Jean de Léry, Viaje a Tierra del Brasil, s. XVI.

Antes (de) la web era la lengua, el lenguaje, con su mar de tropos salpicado de metáforas, comenzando por las del tejido mismo, la «red», y la circunnavegación (exploración) ciberespacial. Todo ello (a-sermón dominical incluido) ligeramente abrumado -aire de los tiempos oblige- por una fuerte propensión virtual.

¿Qué es, entonces, lo virtual?

No el virtuosismo (por caso: interpretativo) ni la preciada virtú renacentista (por más que uno y otra se desprendan de la misma andrófila raíz indoeuropea wir, de donde también viril, varón; «fuerza masculina», «potencia»), sino lo virtual actual, lo de un «sitio» virtual, de virtuales diarios e hipertextos, visita virtual -mas no exclusivamente. Y es que a veces lo virtual simplemente se disuelve en lo posible (confusión menuda confusión) y/o se asocia a lo que, en contraposición a lo real, sería menos consistente, más volátil e inmaterial, incluso falso. Para algunos contemporáneos escribidores de nota (Baudrillard et al.) lo virtual implicaría hoy por hoy -allende la dramática moderna tradición-, una desaparición paulatinamente creciente de la (metafísica) realidad; de la unidad pretendida del aquí y ahora, del cara a cara originario, de la sincronicidad o simultaneidad de lo actual. Fatal. Con todo, la imagen de la desaparición (tal «estética», o estéticopolítica, como la del olvido) se funde y, por ahora, se hunde antes de llegar a aquestas playas.

Insisto, pues: ¿qué es lo virtual? Y, a la vez: ¿qué hace que el llamado ciberespacio, enjambre de conexiones computacionales, sea habitualmente caracterizado como «virtual»?

§

■ Consigna
¿Puedes reproducir literalmente el pasaje del texto sobre lo virtual que comienza en las palabras «Antes (de) la» y termina después de «fuerte propensión virtual.»? Basta con el texto sobre lo virtual; no hace falta nada más.

■ Datos mostrados
§

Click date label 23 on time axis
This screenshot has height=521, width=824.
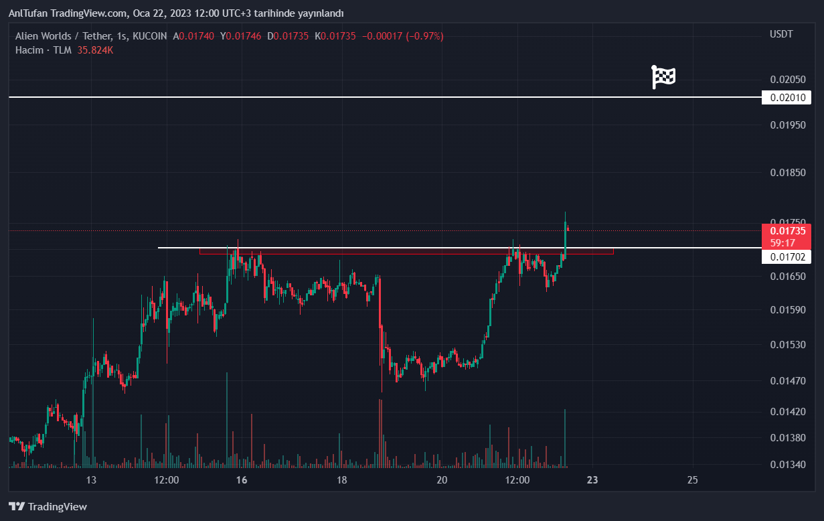pos(592,480)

§

■ Respuesta
Antes (de) la web era la lengua, el lenguaje, con su mar de tropos salpicado de metáforas, comenzando por las del tejido mismo, la «red», y la circunnavegación (exploración) ciberespacial. Todo ello (a-sermón dominical incluido) ligeramente abrumado -aire de los tiempos oblige- por una fuerte propensión virtual.